◆ CHALLENGE 1: From the quartz electrode claims, list the number of every claim that does not refer back to another claim.
◆ CHALLENGE 2: According to claim 17 of the quartz electrode claims, which portions of the passage sidewall are fire polished?
◆ CHALLENGE 3: Extend the quartz electrode claims by writing the claims that follow claim 23.

◆ TEXT BLOCK:
2. The method of claim 1, further comprising the step of abrasively texturing one of the surfaces of the electrode.
3. The method of claim 1, further comprising the steps of:
filling the passage with wax; and
abrasively texturing one of the surfaces of the electrode.
4. The method of claim 1, wherein the quartz plate is provided with a plurality of passages extending through the electrode, from the first surface to the second surface, each passage defined by a sidewall, further comprising fire polishing the sidewalls.
5. The method of claim 4, further comprising the step of abrasively texturing one of the surfaces of the electrode.
6. The method of claim 4, further comprising the steps of:
filling the passages with wax; and
abrasively texturing one of the surfaces of the electrode.
7. A method for manufacturing a quartz showerhead-type electrode, comprising the steps of:
providing a quartz plate having a first surface and a second surface;
creating a passage extending through the plate, from the first surface to the second surface, the passage defined by a sidewall; and
fire polishing the sidewall.
8. The method of claim 7, further comprising the step of abrasively texturing one of the surfaces of the plate.
9. The method of claim 7, further comprising the steps of:
filling the passage with wax; and
abrasively texturing one of the surfaces of the plate.
10. The method of claim 7, further comprising the steps of:
creating a plurality of passages extending through the plate, from the first surface to the second surface, each passage defined by a sidewall; and
fire polishing the sidewalls.
11. The method of claim 10, further comprising the step of abrasively texturing one of the surfaces of the plate.
12. The method of claim 10, further comprising the steps of:
filling the passages with wax; and
abrasively texturing one of the surfaces of the plate.
13. A quartz showerhead-type electrode, comprising:
a quartz plate, having a first surface and a second surface; and
a passage extending through the plate, from the first surface to the second surface, the passage defined by a sidewall;
wherein the sidewall is fire polished.
14. The electrode of claim 13, wherein one of the surfaces of the electrode is textured.
15. The electrode of claim 13, further comprising:
a plurality of passages extending through the plate, from the first surface to the second surface, each passage defined by a sidewall;
wherein the sidewalls are fire polished.
16. The electrode of claim 15, wherein one of the surfaces of the electrode is textured.
17. A method for processing a quartz showerhead-type electrode comprising the steps of:
providing a quartz plate having a first surface, a second surface, and a passage extending through the electrode, from the first surface to the second surface, the passage defined by a sidewall having a central portion and opposing transition areas adjacent to the first and second surfaces; and
fire polishing the transition areas.
18. The method of claim 17, further comprising the step of abrasively texturing one of the surfaces of the electrode.
19. The method of claim 17, further comprising the steps of:
filling the passage with wax; and
abrasively texturing one of the surfaces of the electrode.
20. The method of claim 17, wherein the quartz plate is provided with a plurality of passages extending through the electrode, from the first surface to the second surface, each passage defined by a sidewall having a central portion and opposing transition areas adjacent to the first and second surfaces, further comprising fire polishing the transition areas.
21. The method of claim 20, further comprising the step of abrasively texturing one of the surfaces of the electrode.
22. The method of claim 20, further comprising the steps of:
filling the passages with wax; and
abrasively texturing one of the surfaces of the electrode.
23. A method for manufacturing a quartz showerhead-type electrode, comprising the steps of:
providing a quartz plate having a first surface and a second surface;
creating a passage extending through the plate, from the first surface to the second surface, the passage defined by a sidewall having a central portion and opposing transition areas adjacent to the first and second surfaces; and
fire polishing the transition areas.

◆ DATA LINES:
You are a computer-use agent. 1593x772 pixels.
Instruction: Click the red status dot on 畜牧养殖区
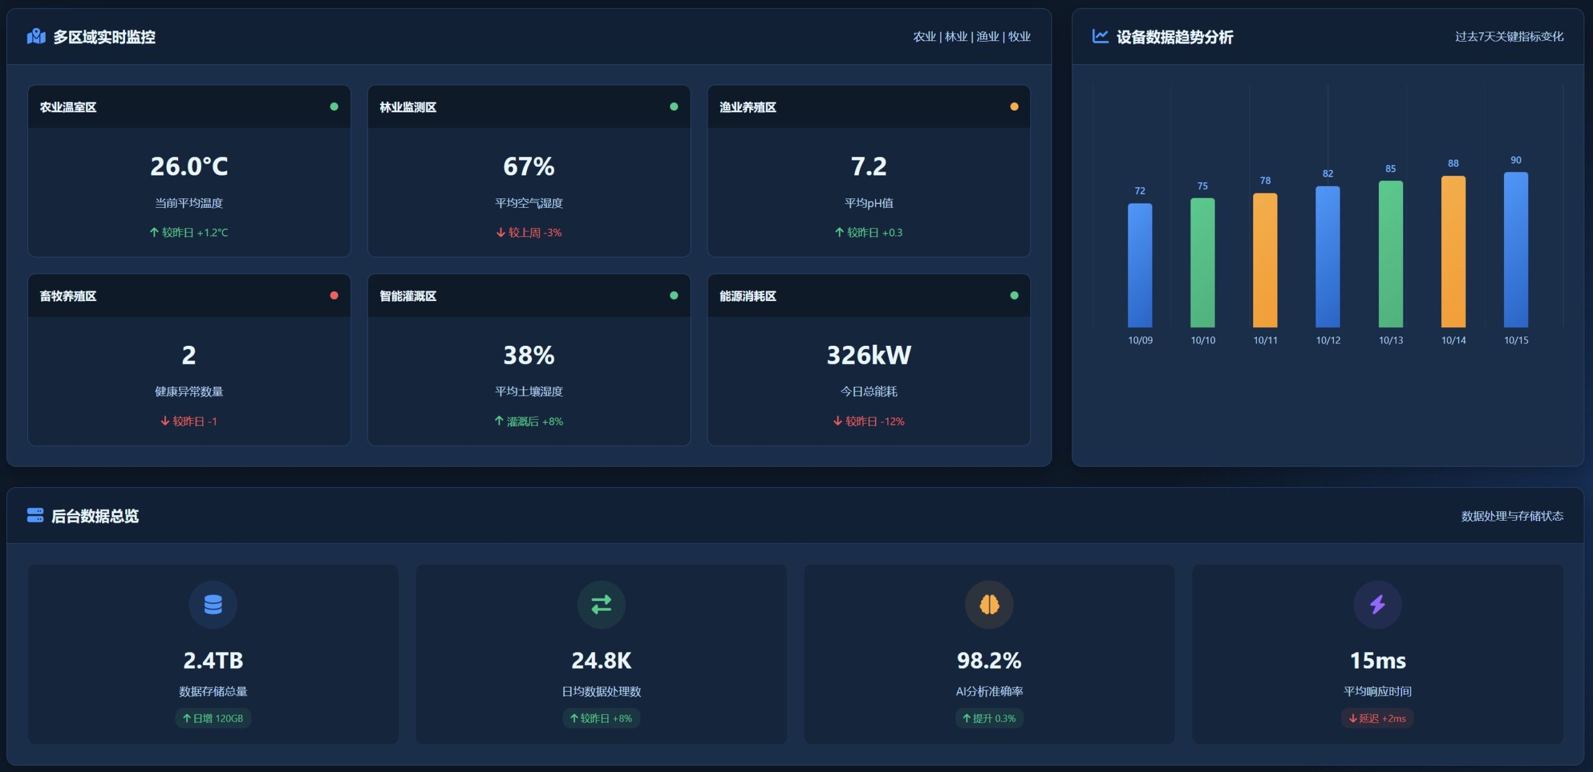334,295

◆ EXPECTED ANSWER 1: 7, 13, 17, 23

◆ EXPECTED ANSWER 2: The opposing transition areas adjacent to the first and second surfaces.

◆ EXPECTED ANSWER 3:
24. The method of claim 23, further comprising the step of abrasively texturing one of the surfaces of the plate.
25. The method of claim 23, further comprising the steps of:
filling the passage with wax; and
abrasively texturing one of the surfaces of the plate.
26. The method of claim 23, further comprising the steps of:
creating a plurality of passages extending through the plate, from the first surface to the second surface, each passage defined by a sidewall having a central portion and opposing transition areas adjacent to the first and second surfaces; and
fire polishing the transition areas.
27. The method of claim 26, further comprising the step of abrasively texturing one of the surfaces of the plate.
28. The method of claim 26, further comprising the steps of:
filling the passages with wax; and
abrasively texturing one of the surfaces of the plate.
29. A quartz showerhead-type electrode, comprising:
a quartz plate, having a first surface and a second surface; and
a passage extending through the plate, from the first surface to the second surface, the passage defined by a sidewall having a central portion and opposing transition areas adjacent to the first and second surfaces;
wherein the transition areas are fire polished.
30. The electrode of claim 29, wherein the transition areas are substantially smooth and curved.
31. The electrode of claim 29, wherein one of the surfaces of the electrode is textured.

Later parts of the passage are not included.